List of tasks =
1: Rewrite the running blog post starting with "The three hard" and going on through "into ultra-running yet.", putting "loop" in place of "circuit".
2: Supply the next part of the blog post about running and Valentine's Day, picking up from its final sentence.

Document excerpt =
** START **
Sunday, 21 February 2010

My boobs have relocated to my thighs!

I neglected to mention the good points of Valentine's Day. The lovely Sonic bought me gorgeous roses, chocolates and fabulous North Face slippers. I got him an I owe you (present hadn't arrived in the post) and chocolates, which I think I ate the most of. I did, however, treat to some slap-up sushi and noodles - my favourite. All selfless acts.

Training this week...

Monday: 5.5 steady
Tuesday: 7 miles with 5 miles tempo (7.29m/m)
Wednesday: 6 x 650m reps in Kelvingrove Park - with a cheeky hill in the middle
Thursday: 6.2 mile club run - 25 minute out and back - steady to tempo pace
Friday: Rest

The three hard sessions back-to-back was probably not my wisest choice - not that I've ever made a wise choice - as my legs felt the effects on yesterday's long run.

I met the Gibbering Midget for a 20m(ish) circuit round Helensburgh. BTW the Gibbering Midget is Sharon - not Cairn, as Stephen asked me at club training. He's been walking for about a month now, but he's not progressed into ultra-running yet.

Back in time for Sonic to hand over the relay baton that is our son, before he headed off to the National Country Championships in Falkirk. Sonic that is, Stephen, not Cairn. Obviously I don't need to reiterate the fact that I don't do cross-country, so it works out well for us.

The latest Sonic-ism - it has been a while since I posted one - was during a conversation about how amazed he was that everyone seems to know his name (except they obviously cheer "Marco") at cross-country events. I told Sonic it was because people knew him through me. Joking. To which he replied - in all seriousness - "they probably do know you, because they were dead slow". Well I'm never going to look at my husband for an ego boost. It was right up there with when he pointed out from his latest ultra-running read that the best female ultra runners have no boobs and a higher (for a runner) body fat percentage. Followed by a knowing nod that would explain why my ability lies in a longer distances.

By my own omission, my boobs have gone beyond ridiculously small. Even the Gibbering Midget has been mocking me for it. You know, Little Miss Katie Price!! I would retaliate and tell you about her super un-PC chat about those less-fortunate at her concert the other night, but I'm afraid she might be taken out in a drive-by mobility scooter shooting. I'll just get her back by mentioning she was at a Ronan Keating concert! I know, WTF? But yeah, why would a blind person get a front row seat?
** END **
Dataset rows =
** START **
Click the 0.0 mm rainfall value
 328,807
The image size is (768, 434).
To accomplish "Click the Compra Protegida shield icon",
** END **
** START **
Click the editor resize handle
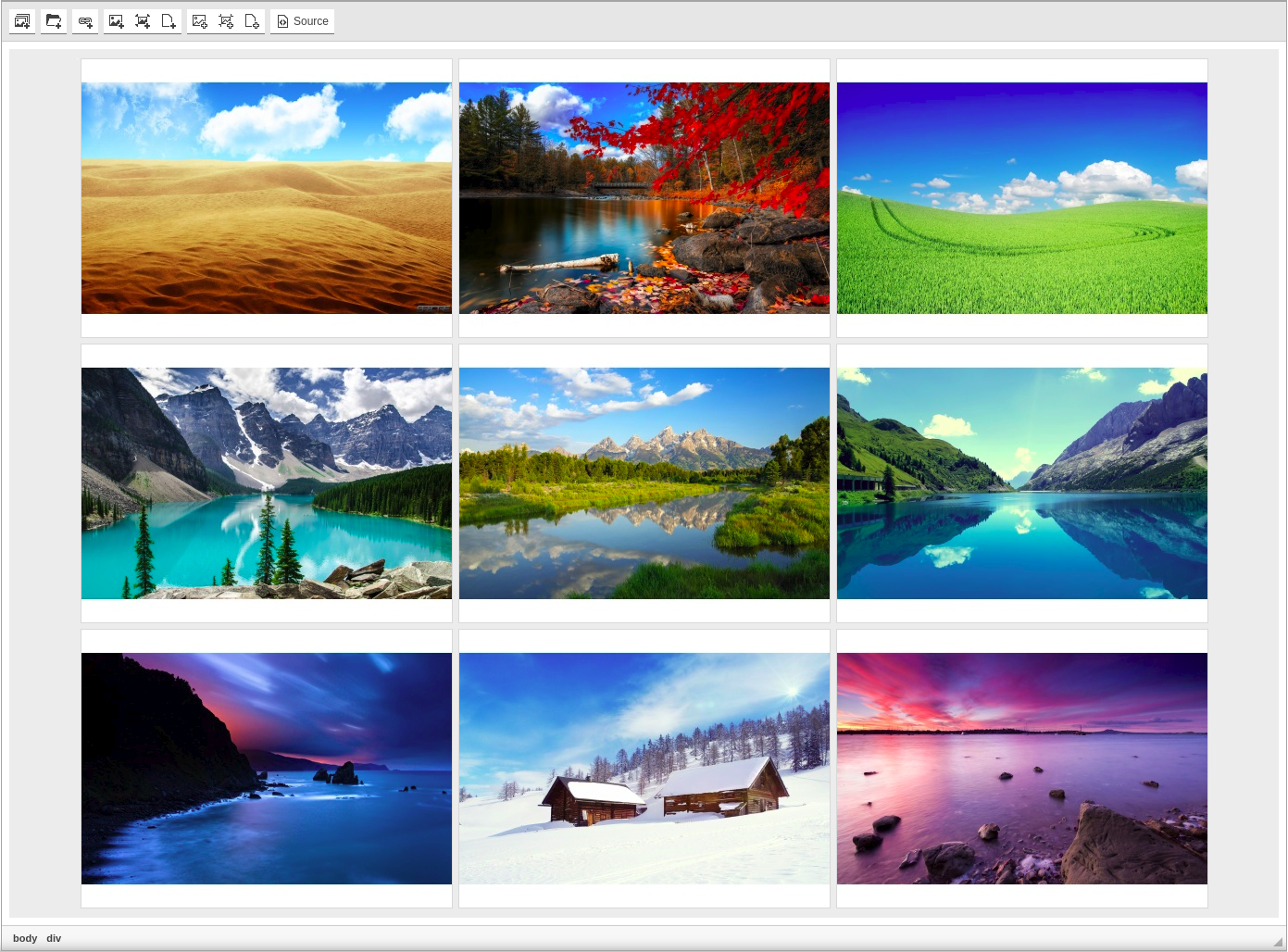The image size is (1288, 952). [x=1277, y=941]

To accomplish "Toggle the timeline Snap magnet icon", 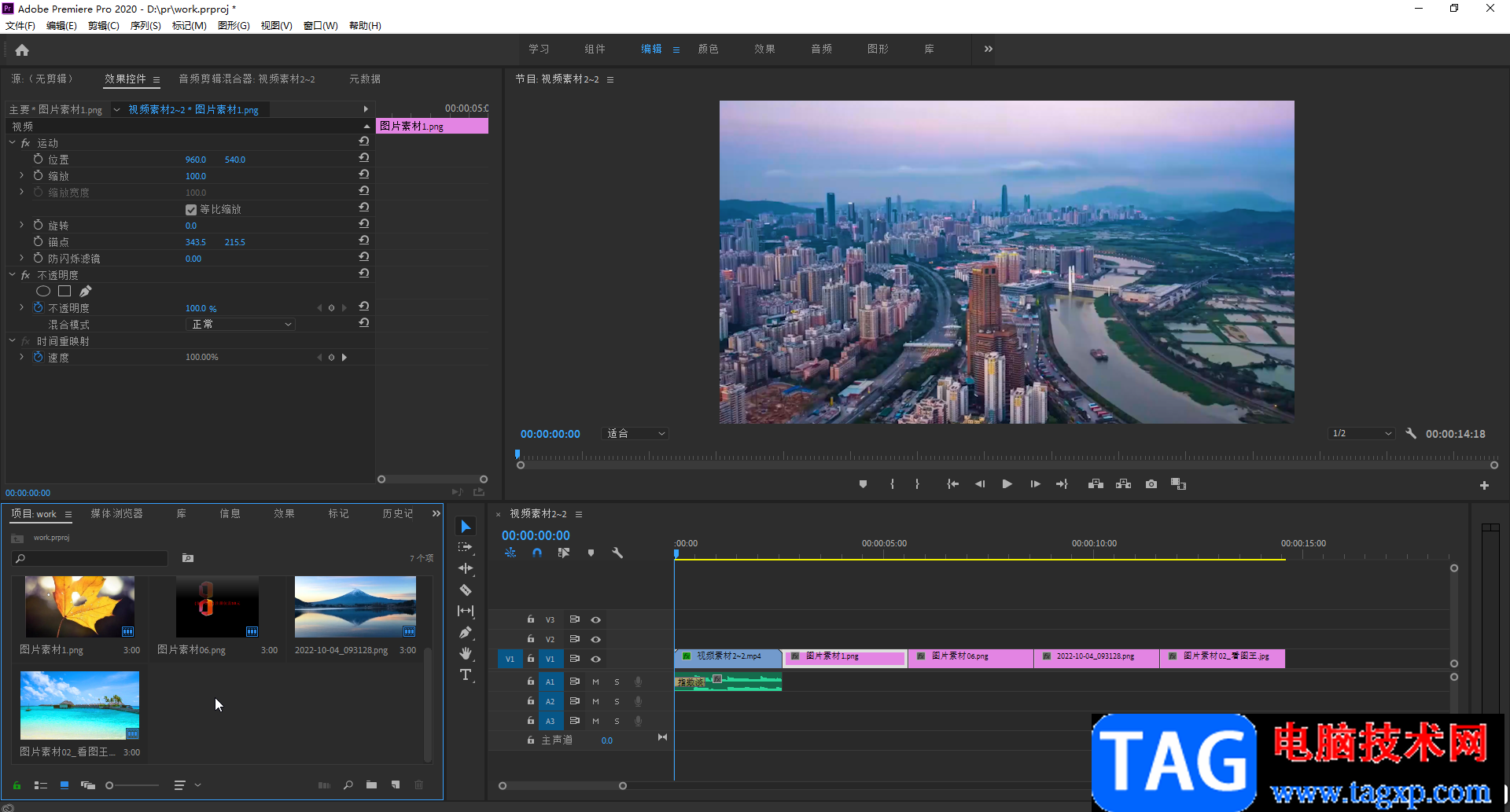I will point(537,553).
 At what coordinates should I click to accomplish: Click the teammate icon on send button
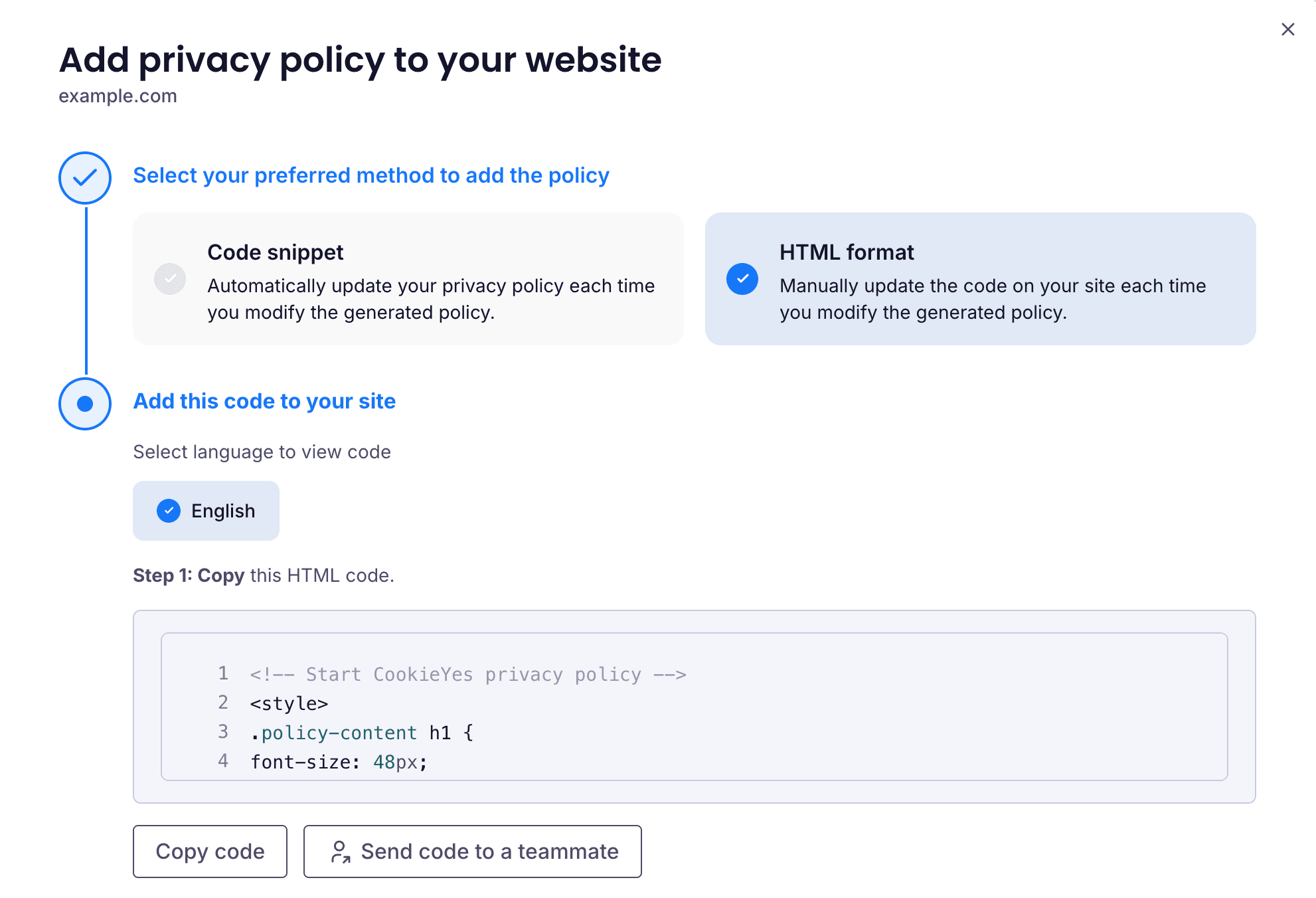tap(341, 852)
** END **
Outputs in order =
1:
The three hard sessions back-to-back was probably not my wisest choice - not that I've ever made a wise choice - as my legs felt the effects on yesterday's long run.

I met the Gibbering Midget for a 20m(ish) loop round Helensburgh. BTW the Gibbering Midget is Sharon - not Cairn, as Stephen asked me at club training. He's been walking for about a month now, but he's not progressed into ultra-running yet.

2:
Even before my husband's comments on body fat, I've been trying to work on mine. Even though I'm pretty much the same weight as I was before Cairn (or BC, as we refer to it) my body fat is approx 2% higher. I've been reading Racing Weight by Matt Fitzgerald, which is one of those random purchases from an Amazon recommends list.



According to this book - and its calculations on optimum weight for peak performance - I'm need to shift 5lbs and 2.5% of body fat. I've put on 3lbs since i stopped breast-feeding in August. Well actually it was less to do with milk supplying and more to do with eating too much :-) I'll keep you posted on progress - once I've got through the book. So far, I would recommend it as an interesting read. I'm hoping to get to a bit where I still eat cake, but I doubt that's going to come up.

5 comments:

Clare said...

not fair...less boob should equal less fat. but i'm in the same boat.

Stephen Mulrine said...

I suppose phrases like "the Gibbering Midget will probably volunteer to drive" should really have tipped me off...

Subversive Runner said...

Martin Hooper has enormous boobs....guess that proves the theory!

Anonymous said...

Shrinking boobs is one of the side-effects of breatsfeeding they don't ell you about :( The upside is that they don't go south when you reach supervetdom :)

prashant said...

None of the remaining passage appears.